According to an embodiment of the present invention, the preparation method includes: (1) Carrying out activation culture on the streptococcus mutans in a brain heart infusion culture medium to obtain a bacterial strain enrichment medium; immersing the substrate in artificial saliva for culture to obtain a substrate with a saliva-obtaining film formed on the surface; (2) Co-culturing the activated bacterial liquid, the substrate with the saliva-obtained film formed on the surface and a brain heart infusion culture medium containing sucrose, and forming a dental plaque biomembrane on the surface of the substrate; (3) Collecting the substrate with the dental plaque biomembrane formed on the surface, cleaning and removing excessive plankton and culture medium, and then carrying out fixing treatment on the substrate with the dental plaque biomembrane formed on the surface by using a fixing agent to obtain the isolated dental plaque biomembrane model for evaluating the efficacy of oral products.
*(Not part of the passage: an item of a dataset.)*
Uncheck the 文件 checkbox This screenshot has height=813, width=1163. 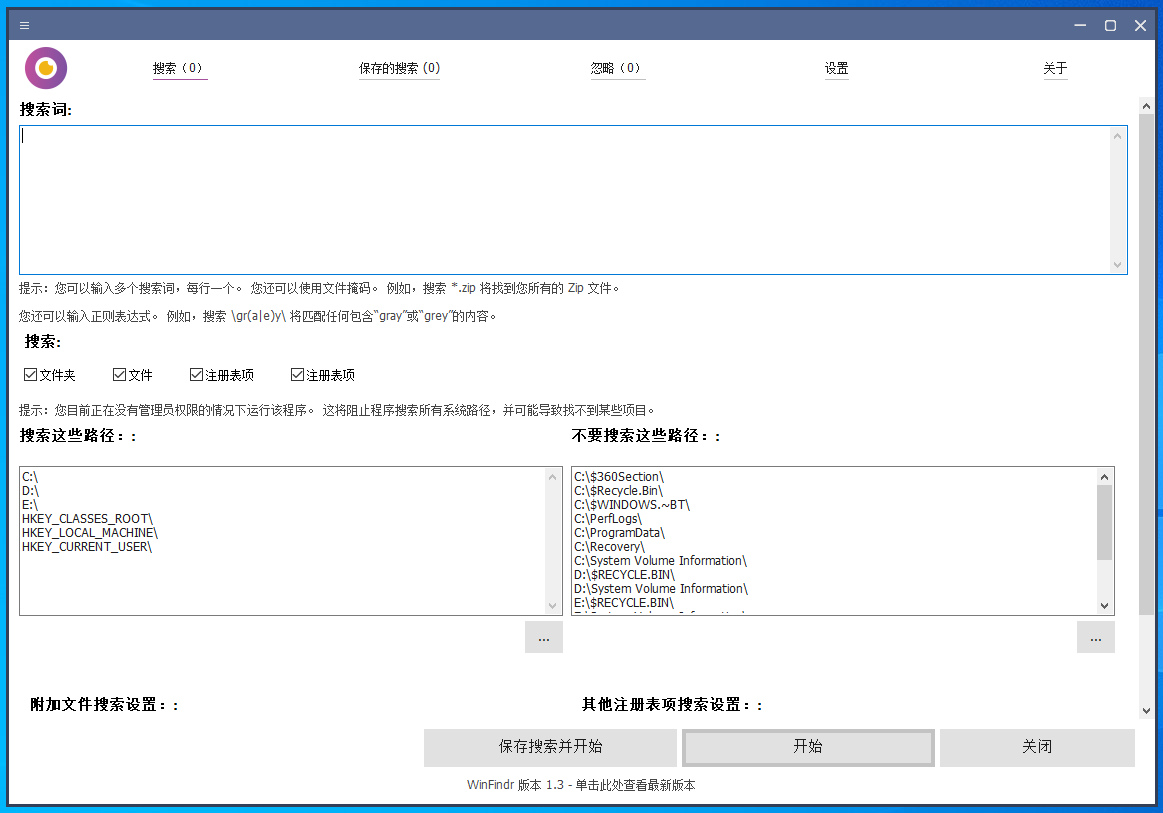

According to the embodiment of the invention, the volume ratio of the activated bacteria liquid to the brain heart infusion medium containing sucrose is 1: (8-10).
According to the embodiment of the invention, the concentration of the strain enrichment solution is 10 6 ~10 9 CFU/mL, preferably 10 7 ~10 8 CFU/mL。
According to an embodiment of the invention, the co-cultivation time is 20 to 80 hours.
According to an embodiment of the present invention, the oral care product is a dental irrigator, the co-cultivation time required for the plaque biofilm model is 40 to 80 hours, or the oral care product is an electric toothbrush, and the co-cultivation time required for the plaque biofilm model is 20 to 30 hours.
According to the embodiment of the invention, the washing to remove the superfluous plankton and the culture medium is performed by adopting PBS buffer solution or water; the fixing agent is selected from paraformaldehyde solution; the fixing process includes: and (3) contacting the substrate with the dental plaque biomembrane formed on the surface with 1-8% of paraformaldehyde solution, standing for 5-10 min, and cleaning the obtained substrate to obtain the dental plaque biomembrane model.
According to an embodiment of the present invention, the sucrose content in the brain heart infusion medium containing sucrose is 1 to 5 mass%, preferably 1 mass%.
According to an embodiment of the invention, the cultivation is performed under anaerobic conditions at 35-40 ℃.
In yet another aspect of the invention, the invention provides a method of evaluating the plaque cleaning efficacy of an oral care product. According to an embodiment of the invention, the method comprises: (A) Treating the in vitro dental plaque biofilm model applied to evaluate the efficacy of the oral product with an oral care product to be tested; (B) The efficacy of the oral care product to be tested is evaluated based on the changes in the plaque biofilm before and after treatment.
According to an embodiment of the invention, the method comprises preparing an ex vivo plaque biofilm model for evaluating the efficacy of an oral product, the preparation method comprising a preparation method of an ex vivo plaque biofilm model for evaluating the efficacy of an oral product in use of an ex vivo plaque biofilm model for evaluating the efficacy of an oral product as described previously.
According to an embodiment of the invention, the dental plaque biofilm model is pre-stained prior to the treatment of the ex vivo dental plaque biofilm model for evaluating efficacy of the oral product.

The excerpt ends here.